In her much demonized and derided legal writings, she argued that our winner take all electoral system is at its heart undemocratic because it limits our voting rights as citizens. In almost every election, voters are presented with only two options, the candidate of Party A (i.e., the Republicans, at present a radical far right wing party) or the candidate of Party B (i.e., the Democrats, who for the most part offer up a paler shade of conservative economic dogma). Guinier argues, instead for a new system of voting to allow a wider range of political views to be represented in government. What she proposes is a system in which “every citizen has the right to equal legislative influence.”
What does that mean? It means she wants elections to offer voters more choices through procedural adjustments both in how we choose elected officials and in how certain decisions by legislatures are made. For example, she once suggested that laws that would unduly effect minority populations (however you wish to define minorities) should require more than a simple majority to pass. In effect, such super-majority requirements would operate much like the filibuster in the United States Senate does, forcing opposing sides into a dialogue by offering those in the minority a veto power over laws they view as aimed at their constituents, whether that be pot smokers, bicycle riders, or more traditional minority groups such as those based on racial, ethnic and gender lines.
The proposal to which she has devoted most of her academic effort, however, has to do with the way in which we vote. Guinier was, and remains, an advocate for what is often referred to as cumulative voting (see, also, Proportional representation). This is not a radical idea by any stretch of the imagination. In fact, it is currently employed by any number of large and small for profit companies to ensure that minority shareholders are able to elect directors to a corporation’s board to represent their interests. Here is how the SEC describes cumulative voting procedures:
Cumulative voting is a type of voting system that helps strengthen the ability of minority shareholders to elect a director. This method allows shareholders to cast all of their votes for a single nominee for the board of directors when the company has multiple openings on its board. In contrast, in “regular” or “statutory” voting, shareholders may not give more than one vote per share to any single nominee. For example, if the election is for four directors and you hold 500 shares (with one vote per share), under the regular method you could vote a maximum of 500 shares for each one candidate (giving you 2,000 votes total—500 votes per each of the four candidates). With cumulative voting, you are afforded the 2,000 votes from the start and could choose to vote all 2,000 votes for one candidate, 1,000 each to two candidates, or otherwise divide your votes whichever way you wanted.
The idea behind cumulative voting is to do a better job ensuring that legislative bodies include representatives who owe their allegiance not just to a single party (which may or may not fairly represent the widest range of views held by constituents) but to the people who cast their ballots specifically for them. It would empower and give a voice to people who support positions on issues that are often underrepresented in our current winner take all system.
At present, our two party duopoly limits the options presented to voters, eliminating many candidates who hold views the party establishments, for various reasons (including not wanting to go against the interests of their major financial backers), do not and never will tolerate or accept.
Their are a variety of ways in which cumulative voting procedures could be implemented.

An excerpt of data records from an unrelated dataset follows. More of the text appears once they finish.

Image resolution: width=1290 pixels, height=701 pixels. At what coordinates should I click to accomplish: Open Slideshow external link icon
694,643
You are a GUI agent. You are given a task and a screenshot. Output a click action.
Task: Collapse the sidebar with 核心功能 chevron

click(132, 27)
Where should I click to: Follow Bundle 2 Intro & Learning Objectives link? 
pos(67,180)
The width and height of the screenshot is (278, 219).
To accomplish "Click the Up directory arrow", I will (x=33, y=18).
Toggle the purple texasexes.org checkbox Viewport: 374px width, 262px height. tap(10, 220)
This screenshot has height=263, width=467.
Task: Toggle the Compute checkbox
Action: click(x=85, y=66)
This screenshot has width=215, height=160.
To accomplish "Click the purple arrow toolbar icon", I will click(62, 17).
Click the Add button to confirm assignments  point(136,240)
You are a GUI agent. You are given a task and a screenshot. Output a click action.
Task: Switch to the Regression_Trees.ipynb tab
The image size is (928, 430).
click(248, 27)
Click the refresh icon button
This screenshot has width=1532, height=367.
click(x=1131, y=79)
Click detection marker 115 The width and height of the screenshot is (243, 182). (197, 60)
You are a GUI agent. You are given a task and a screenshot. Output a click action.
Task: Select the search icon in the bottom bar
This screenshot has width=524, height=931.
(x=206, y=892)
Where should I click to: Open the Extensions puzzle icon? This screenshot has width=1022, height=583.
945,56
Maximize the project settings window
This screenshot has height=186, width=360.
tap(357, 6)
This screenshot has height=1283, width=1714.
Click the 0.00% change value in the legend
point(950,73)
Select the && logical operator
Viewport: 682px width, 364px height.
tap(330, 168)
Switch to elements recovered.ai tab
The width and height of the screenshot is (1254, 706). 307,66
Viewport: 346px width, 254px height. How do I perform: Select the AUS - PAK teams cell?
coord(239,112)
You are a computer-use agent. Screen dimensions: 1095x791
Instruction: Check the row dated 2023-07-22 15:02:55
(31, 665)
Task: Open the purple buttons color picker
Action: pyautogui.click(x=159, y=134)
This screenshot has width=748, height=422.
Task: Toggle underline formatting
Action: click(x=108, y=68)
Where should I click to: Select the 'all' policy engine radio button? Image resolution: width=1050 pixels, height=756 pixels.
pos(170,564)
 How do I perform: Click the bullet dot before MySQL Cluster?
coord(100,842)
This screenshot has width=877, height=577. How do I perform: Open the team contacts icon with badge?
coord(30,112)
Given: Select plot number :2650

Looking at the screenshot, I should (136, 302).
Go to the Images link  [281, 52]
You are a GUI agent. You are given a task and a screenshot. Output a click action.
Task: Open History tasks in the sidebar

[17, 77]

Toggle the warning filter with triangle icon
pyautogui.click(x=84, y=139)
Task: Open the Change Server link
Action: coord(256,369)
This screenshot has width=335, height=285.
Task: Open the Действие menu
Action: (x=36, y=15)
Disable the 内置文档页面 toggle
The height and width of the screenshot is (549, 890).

In our history, cumulative voting methods have been used in the past to elect members to the Illinois state legislature (1870-1980) and to elect members to many local boards such as city councils, and various elected commissions. In fact, there is a good argument to be made that cumulative voting leads to less partisan divide, a process that is crippling Congress at the moment.
From 1870 through 1980 we elected three state reps per district. In Republican-leaning districts, voters usually elected two GOP reps and one Democratic rep. In Democratic-leaning districts, the reverse was true. But every person in the state was represented by both political parties in Springfield.
In the greater Rockford area, liberal E.J. “Zeke” Giorgi was routinely elected as the Democratic rep. From 1971 through 1980, one of the two GOP reps was W. Timothy Simms, a conservative Republican. Simms believes that multi-member districts were better because the House was less partisan then, and more work got done collaboratively.
I’m not suggesting that cumulative voting is a panacea for all that ails our current political system, one awash in the stink of legalized bribery. However, it is far from being a radical or anti-democratic notion, as Bill Clinton sanctimoniously proclaimed as he threw his now former friend, and one of the most highly qualified lawyers on civil rights law (irrespective of the fact she was an African American female) under the bus merely because of his concern for how supporting her against the ill-founded, demonstrably false, and patently racist attacks made by a few conservative Republicans might make him look to white voters. In short, his decision was all about Bill Clinton and had little to do with the character or quality of Lani Guinier or her views in voting rights:
… Clinton, pounding the White House briefing room lectern with his fist, said he would have stuck with Guinier even if no senator voted for her, had he not disagreed with some of her views.
“The problem is that this battle will be waged based on her academic writings,” he said. “And I cannot fight a battle that I know is divisive, that is an uphill battle, that is distracting to the country if I do not believe in the ground of the battle. This has nothing to do with the political center. This has to do with my center.”
While praising Guinier’s integrity and work as a civil rights lawyer, Clinton admitted that he had not read her articles in depth until Thursday. “I have to tell you that, had I read them before I nominated her, I would not have done so,” he said.
Remember, this was at a time Democrats controlled both the House and the Senate (where they held 57 seats). Bill Clinton didn’t have to back down because of these scurrilous attacks on Professor Guinier. He could have stuck by her, and at the very least given her the opportunity to respond and address the baseless charges made against her in a formal hearing before the Senate.
Instead, he told her of his withdrawal of her nomination over the phone. And afterwards, he and Hillary cut off all contact with their former friend.
Although Guinier says the Clintons were her friends and even attended her small wedding, she has not had even a phone call from them since her nomination was withdrawn:
“I think this is a friendship that has been put in jeopardy by politics.”
Something to remember, when you hear how loyal and devoted the Clintons are to the Black community. That loyalty, at least when it came to one African American lawyer who was their close friend and law school classmate, only went one way. And when it came time for Bill Clinton to show his true colors, he flinched and attacked his own friend at the merest hint of a threat to his political reputation. Why? Because the Wall Street Journal and one former Reagan official out for revenge against “liberals’ for the way serial sexual harasser, Supreme Court Justice Clarence Thomas, was treated in his Senate confirmation hearings, lied and defamed her.
Amazing, isn’t it, how little it took to cause Bill Clinton’s white privileged Presidential sphincter muscle to tighten up. The mere possibility that standing up for his friend and supporter might make him look like a [ugly racial slur deleted] lover to the white electorate was all it took for him to savage her reputation and career to the exigencies of keeping him in good standing with the good old boys in the Beltway Establishment.